Are you disappointed in the state of American politics today? I think we all are. Let me use an even stronger word. Who is not disgusted by the morally bankrupt behavior of Hillary Clinton and by the lude things that have come out of the mouth of Donald Trump? How do we deal with that disappointment?

An on-going theme of the 1st two Torah portions in the Torah is disappointment. Gd is disappointed in Adam and Eve when they ate from the forbidden fruit; He’s disappointed in Cain when he slays his brother Abel; and He’s disappointed again as humanity debases itself into a morally bankrupt society. Undaunted, Gd looks for at least one righteous person and his family to start over with—or at least someone who wasn’t as bad as all the others.

But how to choose? As bad as everyone was, Gd could see that each person had some redeeming quality. He had to choose someone. Not making a choice would lead to the extinction of the world. No choice was a bad choice.

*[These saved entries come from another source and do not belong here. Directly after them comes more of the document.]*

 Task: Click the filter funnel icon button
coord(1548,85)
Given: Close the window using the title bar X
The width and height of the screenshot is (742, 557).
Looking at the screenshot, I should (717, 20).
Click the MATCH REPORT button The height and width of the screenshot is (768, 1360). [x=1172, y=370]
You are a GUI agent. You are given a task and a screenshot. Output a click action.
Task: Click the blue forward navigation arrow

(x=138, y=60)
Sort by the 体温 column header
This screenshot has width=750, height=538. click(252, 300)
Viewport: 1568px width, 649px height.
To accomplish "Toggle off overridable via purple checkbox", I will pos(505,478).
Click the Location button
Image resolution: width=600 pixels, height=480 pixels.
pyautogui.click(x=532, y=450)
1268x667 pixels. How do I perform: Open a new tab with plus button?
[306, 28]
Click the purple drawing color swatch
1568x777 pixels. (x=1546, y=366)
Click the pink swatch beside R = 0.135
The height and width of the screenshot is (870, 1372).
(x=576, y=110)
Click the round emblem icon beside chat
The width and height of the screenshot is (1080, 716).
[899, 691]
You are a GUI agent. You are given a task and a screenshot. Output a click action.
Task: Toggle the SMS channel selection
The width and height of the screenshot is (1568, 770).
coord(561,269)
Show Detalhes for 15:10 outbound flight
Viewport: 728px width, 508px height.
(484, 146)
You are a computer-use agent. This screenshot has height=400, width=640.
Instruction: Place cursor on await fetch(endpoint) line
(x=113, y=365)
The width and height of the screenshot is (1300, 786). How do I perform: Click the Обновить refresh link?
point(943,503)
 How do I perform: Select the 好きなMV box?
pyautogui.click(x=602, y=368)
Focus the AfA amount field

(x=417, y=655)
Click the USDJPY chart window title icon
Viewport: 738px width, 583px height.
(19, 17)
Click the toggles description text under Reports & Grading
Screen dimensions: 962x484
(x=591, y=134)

Finally Gd chose Noah. People considered Noah righteous though Gd knew that there would be better prophets and leaders in times to come. Noah tried hard not to give in to the greed and hatred of his world— though he didn’t always succeed. He had a tendency to blurt out inappropriate curses; he also was overly fond of wine; but Noah tried to walk with Gd even if he sometimes failed.

We love the story of Noah building the ark on dry land nowhere near a body of water and then 2 by 2 representatives of all the animal species of the world peacefully enter. Finally, Gd creates the wonderful rainbow to symbolize that He will never again destroy the world. Most of us smile when we think of the Noah story and the rainbow.

However, what happens when Noah leaves the ark is nothing to smile about. After Noah opens the window and sees that the flood waters are gone, he doesn’t leave until Gd commands him to do so. Perhaps it’s because he feels safe in this ark that had saved him and his family…or perhaps he’s terrified to face what he may find outside.

When he finally does leave, what does he do? He plants a vineyard (Gen. 9:21) and gets drunk—rolling about in his tent in a drunken stupor. Why? Why should Noah have become the world’s 1st drunk? Our sages offer different approaches. Perhaps he was the 1st person to plant a vineyard and taste an alcoholic beverage…and so he simply didn’t realize how powerful it could be. Perhaps. 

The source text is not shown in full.